=== Data for the task ===

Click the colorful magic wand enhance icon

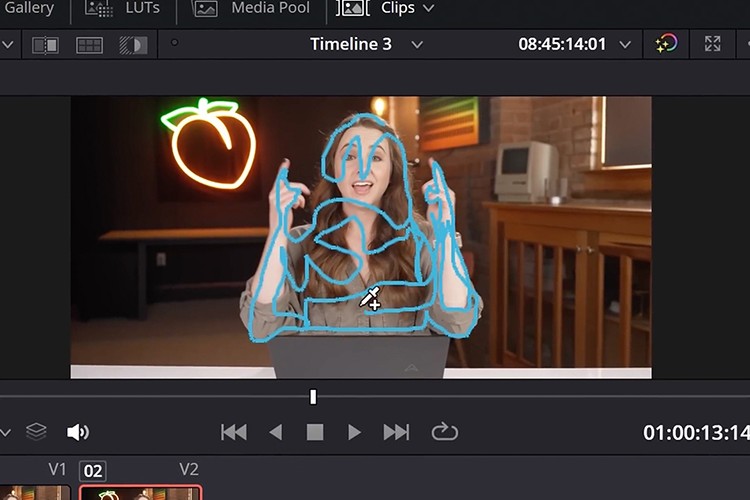666,44
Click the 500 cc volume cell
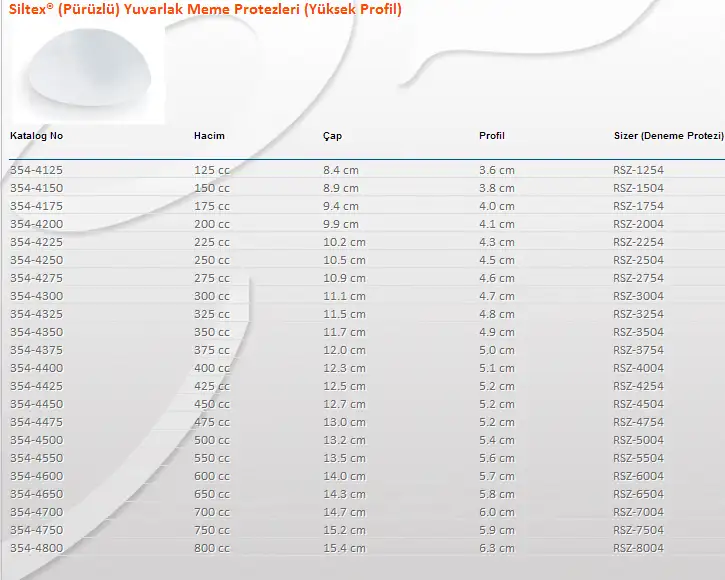Image resolution: width=725 pixels, height=580 pixels. click(x=211, y=440)
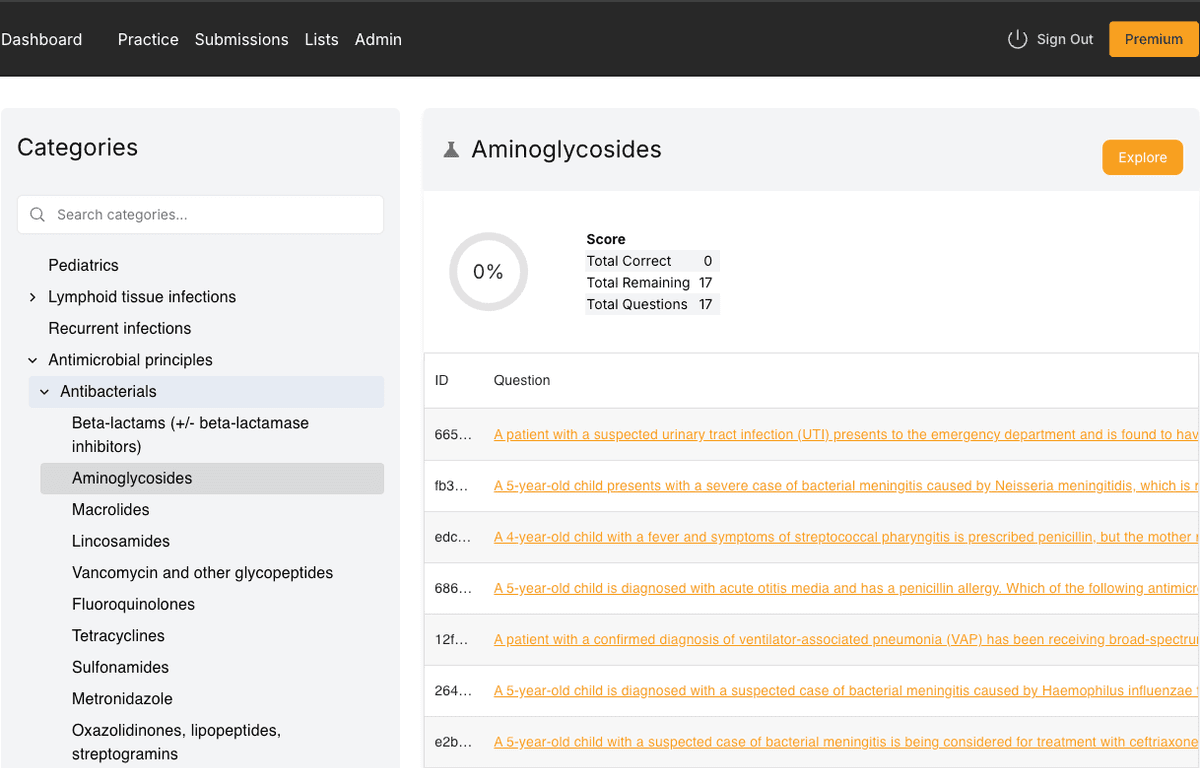Expand the Lymphoid tissue infections category
The height and width of the screenshot is (768, 1200).
pos(33,297)
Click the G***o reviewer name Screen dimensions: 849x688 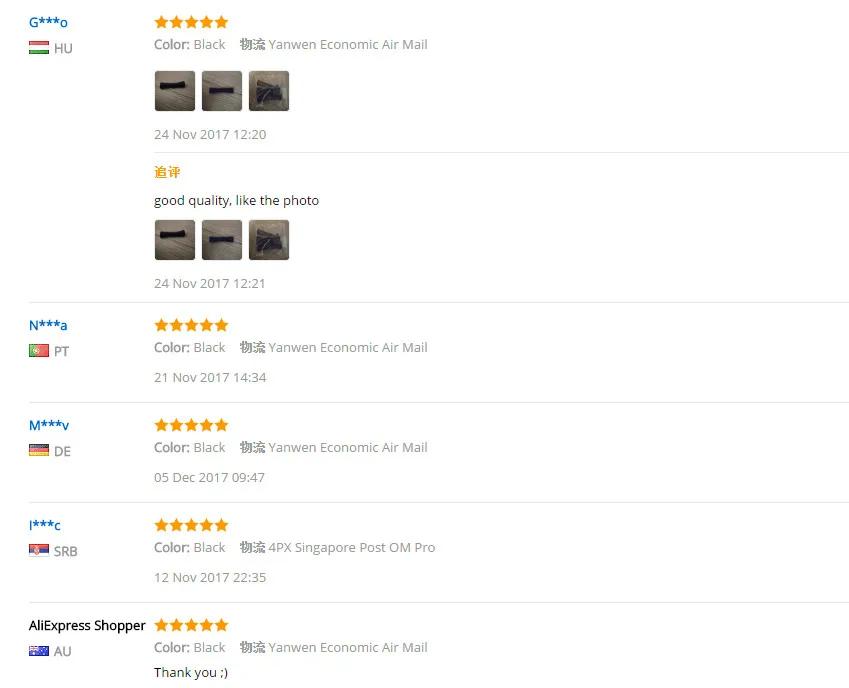48,22
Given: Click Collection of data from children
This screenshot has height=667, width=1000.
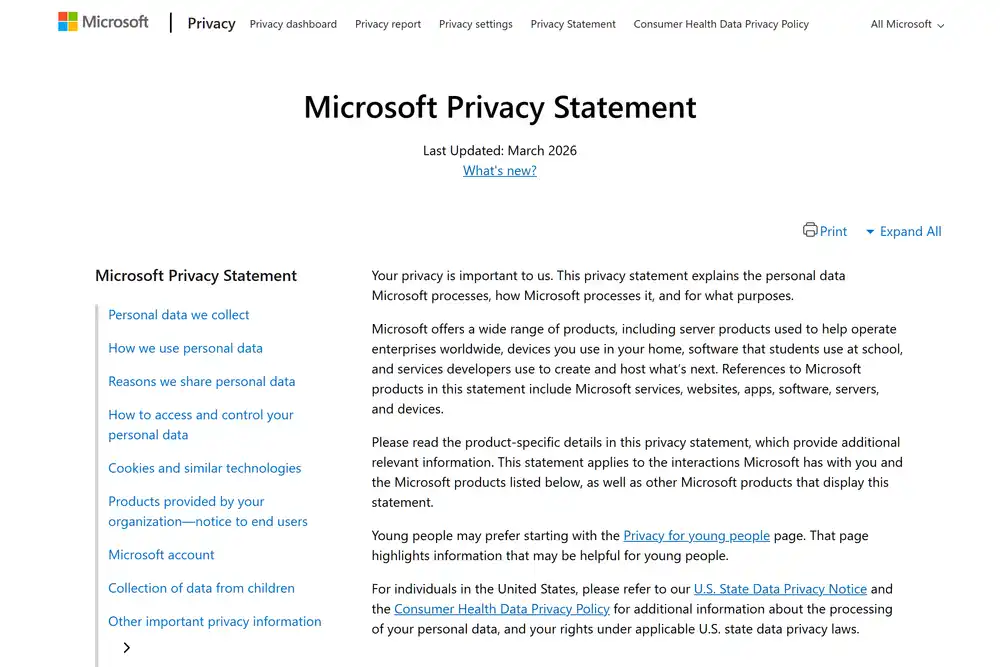Looking at the screenshot, I should [201, 588].
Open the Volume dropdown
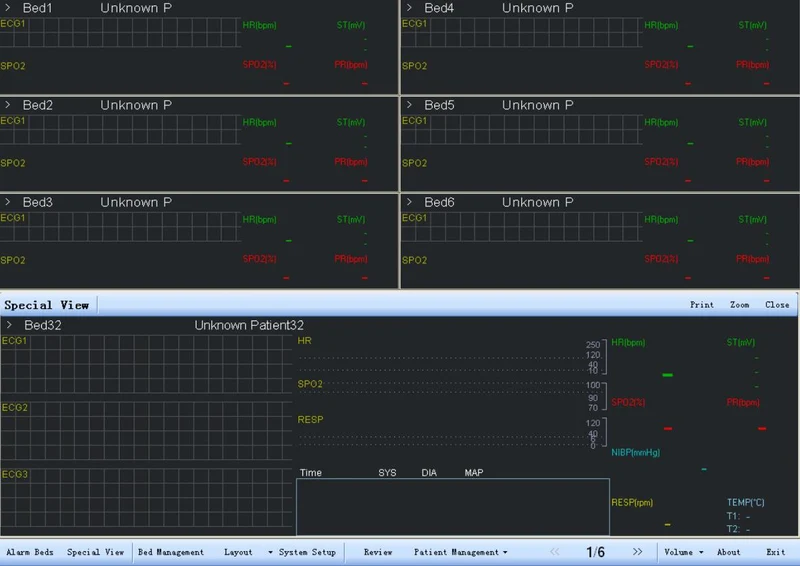 [684, 552]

=== Work to do ===
Swap "dropdown" for "menu" in the rows, beginning at the line that has "Given: Click Collection of data from children" and stopping after the last line of the rows, and keep everything else unchanged. Write out only those lines, and leave the pictures out.

=== Response to the task ===
Given: Click Collection of data from children
This screenshot has height=667, width=1000.
Looking at the screenshot, I should [201, 588].
Open the Volume menu
 [684, 552]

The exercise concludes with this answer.